> **What to work on**:
**A.** In the A350 article, reproduce verbatim the stretch from "Airbus crews were" through "month by 2018.".
**B.** According to the A350 article, how many A350 planes does Qatar Airways have on order?
**C.** Using the A350 article, explain why the analyst quoted there considers the industrialization of the production ramp-up challenging.

> **Given passage**:
.....
The flight from Helsinki completed a three-week, four-stage tour with one of five test planes visiting 14 destinations including Johannesburg, Sydney, Santiago, Doha and Moscow.

Airbus crews were at the controls, assisted by so-called airworthiness pilots from the European Aviation Safety Agency (Easa).

The trials and supporting documentation should ensure certification of Airbus' answer to Boeing's 787 Dreamliner within weeks, clearing the way for the first delivery in the fourth quarter to Qatar Airways, the A350's largest customer with 80 on order. The next challenge for the European manufacturer involves accelerating production from a handful of prototypes to output of 10 widebody planes a month by 2018.

“It’s a milestone that means we can retire the technical risk,” said SG Securities analyst Zafar Khan, who has a “buy” rating on Airbus stock. “The issue going forward is on industrialisation of the ramp-up, which is challenging, because you’re no longer building for a test programme, but to sell — and therefore to have a targeted cost for actual assembly.”

The first A350-900 will carry 315 passengers with a range of 7,750 nautical miles. A later variant, the A350-1000, will enter service in 2017, seating 369 people.

Airbus, which spent in excess of €11 billion developing the twin-engine A350, has promised investors the programme will be profitable before the end of the decade. The company last year made a provision of more than €400 million for underestimating the cost of the initial batch, a step that continued a recent history of jetliner cost overruns.

The double-decker A380 suffered glitches with wire installation and wing cracks that appeared after service entry, and should finally turn profitable next year, Airbus has said.

Boeing’s 787 was three years late when it began commercial operations in late 2011. The US manufacturer is also targeting cash-flow break even for the programme in 2015.

Airbus’s A350 programme director, Didier Evrard, said last month at the Farnborough Air Show that the company may seek to raise output to 12 planes a month if it can achieve production enhancements such as faster manufacturing of carbon components.
.....
> **Raw data**:
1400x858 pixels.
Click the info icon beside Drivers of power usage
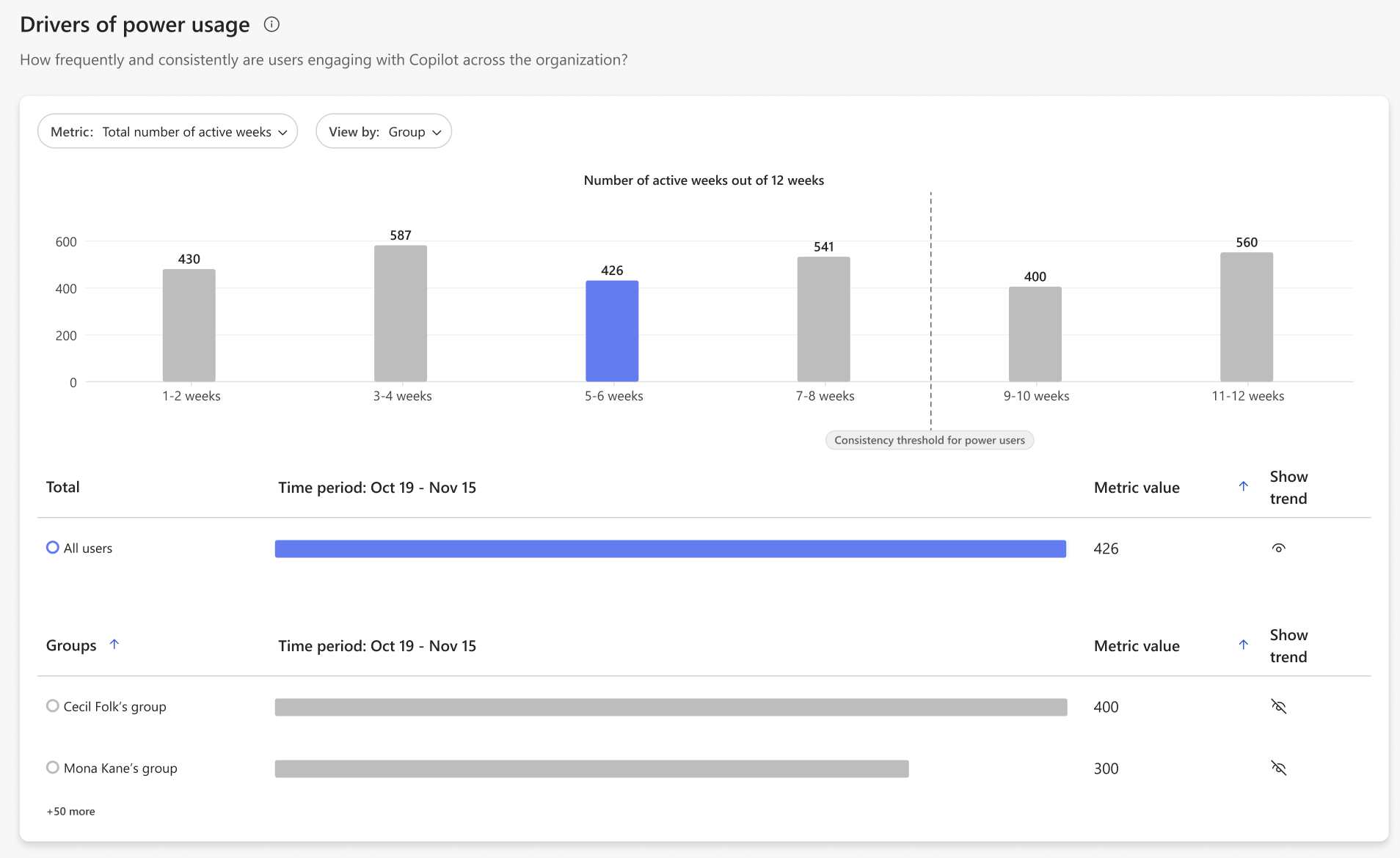(271, 24)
.....
> **The replies**:
**A.**
Airbus crews were at the controls, assisted by so-called airworthiness pilots from the European Aviation Safety Agency (Easa).

The trials and supporting documentation should ensure certification of Airbus' answer to Boeing's 787 Dreamliner within weeks, clearing the way for the first delivery in the fourth quarter to Qatar Airways, the A350's largest customer with 80 on order. The next challenge for the European manufacturer involves accelerating production from a handful of prototypes to output of 10 widebody planes a month by 2018.

**B.** Qatar Airways has 80 on order.

**C.** The ramp-up is challenging because Airbus is no longer building for a test program but to sell. That means it must meet a targeted cost for actual assembly.